Most landlords and property management companies ask for a security deposit — often equal to one month's rent — before the tenant or renter moves in. The security deposit offers the landlord reassurance if the tenant damages the rental unit or leaves without paying rent. A security deposit can also cover cleaning fees if there is excess filth in the rental unit.

Landlords, however, must follow state law when deducting the deposit. State deposit laws vary, so tenants with specific questions should consult their state security deposit laws.

This article explores the deductions landlords can make from a tenant's security deposit.

What Is Normal Wear and Tear?

Normal wear and tear refers to defects resulting from expected ordinary wear over time. Landlords cannot use the security deposit to cover the costs of normal wear and tear in a rental property. 

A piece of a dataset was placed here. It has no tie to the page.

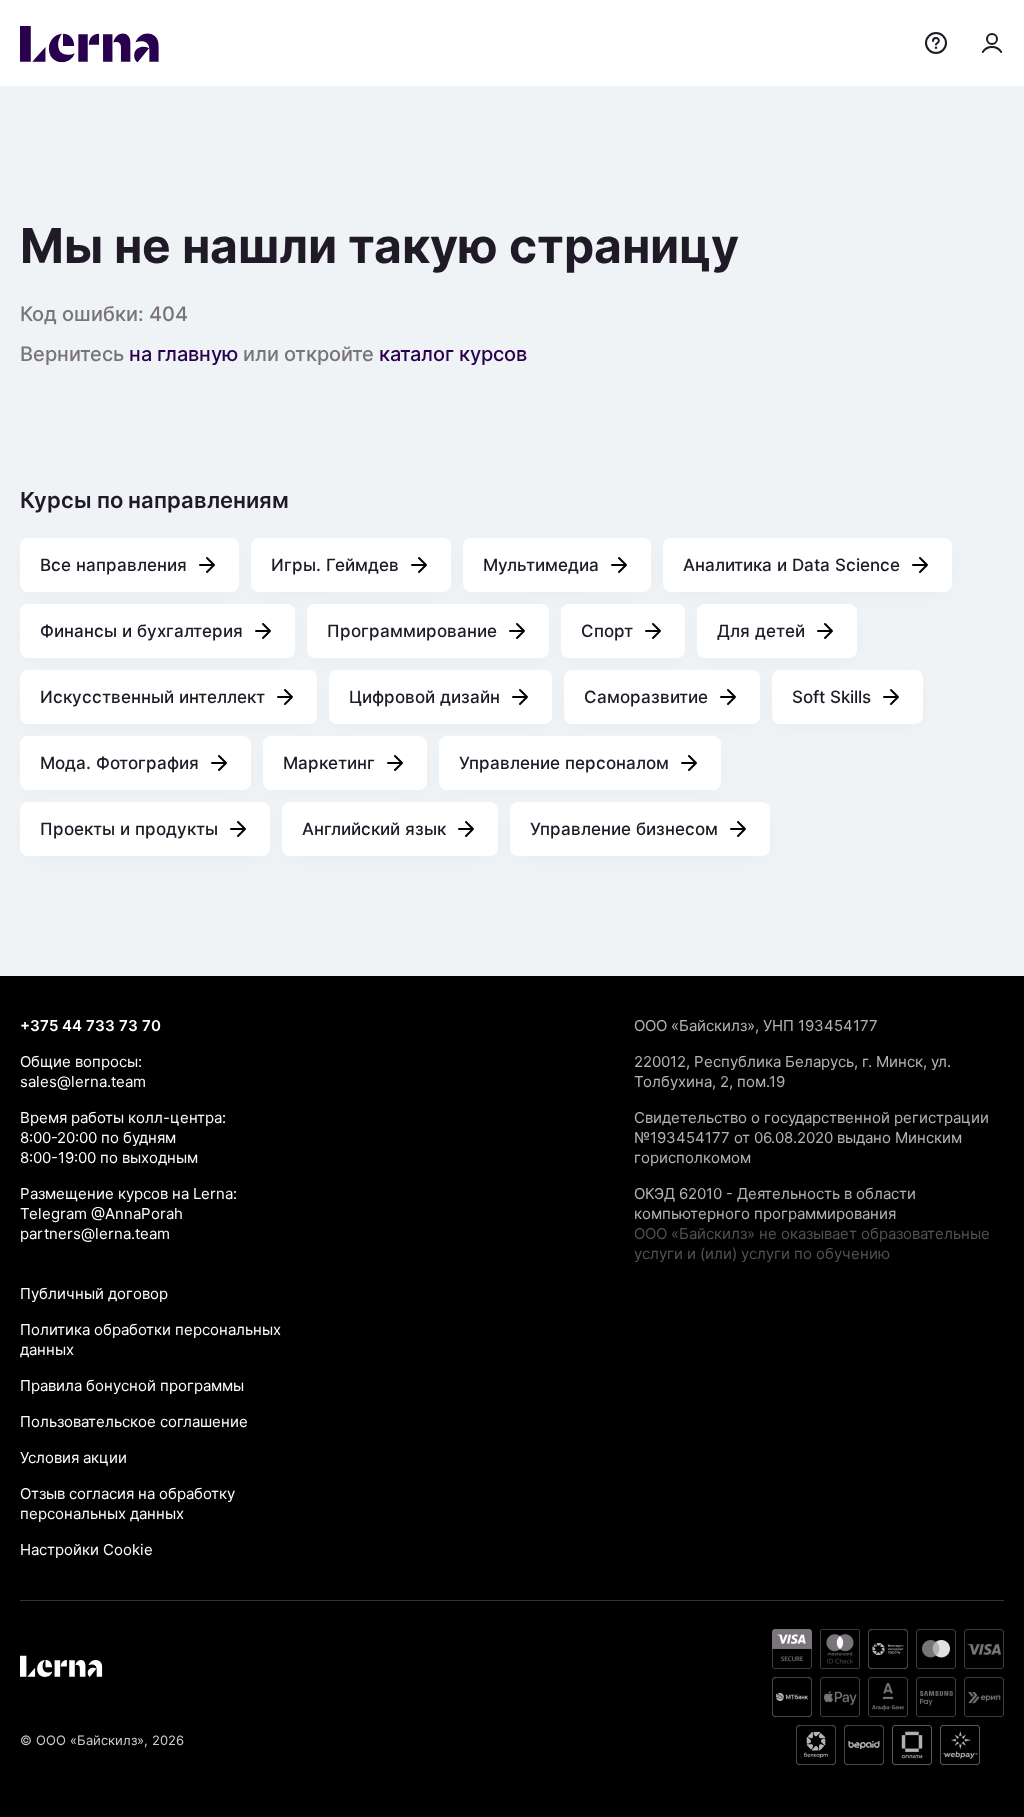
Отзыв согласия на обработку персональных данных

The following is a list of examples of normal wear and tear:

  • Faded paint or wallpaper due to sunlight
  • Broken plumbing caused by everyday use
  • Dirty blinds and curtains
  • Rug wear caused by everyday use
  • Dents in walls from door handles
  • Faded curtains
  • Broken light bulbs
  • Replacement batteries for smoke detectors
  • Non-excessive nail holes in walls
  • Broken tiles or fixtures in bathrooms

These issues are more likely to happen naturally over time. Tenants are not responsible for paying the cost of these minor defects, regardless of whether the landlord plans to repair them.

Security Deposits Cover Non-Normal Wear and Tear

Landlords can deduct from the deposit for property damages that exceed normal wear and tear.

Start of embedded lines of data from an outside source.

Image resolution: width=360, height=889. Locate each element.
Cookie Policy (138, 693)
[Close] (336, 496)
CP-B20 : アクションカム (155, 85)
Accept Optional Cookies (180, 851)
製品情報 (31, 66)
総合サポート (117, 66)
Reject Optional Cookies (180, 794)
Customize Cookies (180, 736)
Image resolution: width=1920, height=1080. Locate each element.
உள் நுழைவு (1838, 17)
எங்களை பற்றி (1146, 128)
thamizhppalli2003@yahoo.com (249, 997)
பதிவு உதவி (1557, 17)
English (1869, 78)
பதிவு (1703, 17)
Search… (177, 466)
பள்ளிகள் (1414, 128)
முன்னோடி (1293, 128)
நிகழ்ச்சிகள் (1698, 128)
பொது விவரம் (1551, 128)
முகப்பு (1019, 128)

The following is a list of examples of damages that go beyond normal wear and tear:

  • Removing paint that the tenant added
  • Tears, holes, or burn marks on carpets or curtains
  • Broken windows and window screens
  • Broken doors and locks
  • Excessive filth or grime in or on the stove
  • Water damage

These issues are more likely to happen based on the tenant's behavior. They also usually incur more repair expenses, and landlords may even have a legal duty to fix them before a new tenant can move in. Security deposit deductions help cover their expenses.

Can Landlords Deduct Cleaning Fees?

Yes, property managers can often deduct cleaning costs as state laws allow. These deductions must be reasonable. 

For example, leaving unwanted furniture behind obligates the landlord to remove it, so they may deduct a cleaning fee for their time or a hired service. However, the cost they deduct should reasonably match the level of effort or expense. 

Cleaning should be limited to restoring the unit to its original state when you first moved in, but it shouldn't include the costs of improving the unit. If the tenant leaves their unit as clean as it was upon move-in, they should not be liable for extra costs of unnecessary cleaning services.

Other Allowable Deductions

In most states, landlords can deduct any unpaid rent and allowable late fees from the security deposit. One purpose of the security deposit is to make sure the landlord doesn't lose money if their tenant fails to pay rent.

Tips for Getting Your Entire Security Deposit Returned

First, check your lease or rental agreement for information on your security deposit. Some leases outline a time frame to return the deposit. If your lease is silent on this issue, check the security deposit laws of your state. These laws may limit the amount of the security deposit.

Your state laws should also provide a time frame for your former landlord or property manager to return your deposit. Otherwise, it sets how long they can provide you with an itemized statement or list of deductions.

Although you can file a claim in small claims court to get your deposit back, you can also send a demand letter to your former landlord via certified mail with a return receipt. The return receipt can serve as evidence in a small claims court case. If your former landlord still does not return the deposit, you should consider going to small claims court to get your money back.

How Can I Ensure I Get All of My Security Deposit Back?

Getting your security deposit returned after the end of your lease should be one of your primary goals. Since landlords cannot charge for everyday wear and tear, you can focus on keeping the apartment in good condition.

While Moving In

Do your own move-in inspection to document any potential damage. Take photos of existing defects. Some property owners allow you to inspect independently, while others may accompany you.

Give your landlord a copy of the inspection and any documentation during move-in. This inspection can serve as a baseline and evidence if you have to go to court for the return of your security deposit.

During Your Tenancy

You can also take measures while you are in the rental unit to help ensure your landlord returns all of your security deposit.

A few examples of these measures include:

  • Hiring professional cleaning or landscaping maintenance
  • Repainting, if necessary and allowed under the lease
  • Taking care of minor repairs, such as changing light bulbs
  • Reporting any damage to the landlord immediately

Before Moving Out

Follow all the move-out procedures in your lease agreement. Many landlords ask for written notice of your intent to vacate the rental unit before the last month of your lease. This gives them time to vet and prepare for a new tenant.

Send your landlord a lease termination letter via certified letter and a return receipt that includes the following information:

  • Name
  • Phone number
  • Forwarding address
  • Proposed move-out date
  • Request for final walk-through/move-out inspection
  • Request for security deposit return

This letter ensures your landlord has a forwarding address and documents your request for a walk-through and security deposit return. The walkthrough allows your landlord to point out things that need repair. Making these repairs yourself can help preserve your security deposit.

While Moving Out

Avoid additional charges and cleaning fees by taking precautions, such as:

  • Removing all personal belongings from the unit
  • Disposing of all trash and recyclables
  • Taking more photos of the empty unit, including any defects you requested to repair during the tenancy
  • Turning in your keys as the landlord instructs

Ask About Your Security Deposit Rights

Deductions must be reasonable and transparent. If your landlord refuses to fairly return your security deposit, consider speaking to a landlord-tenant attorney. You can get advice about your rights and options under landlord-tenant laws.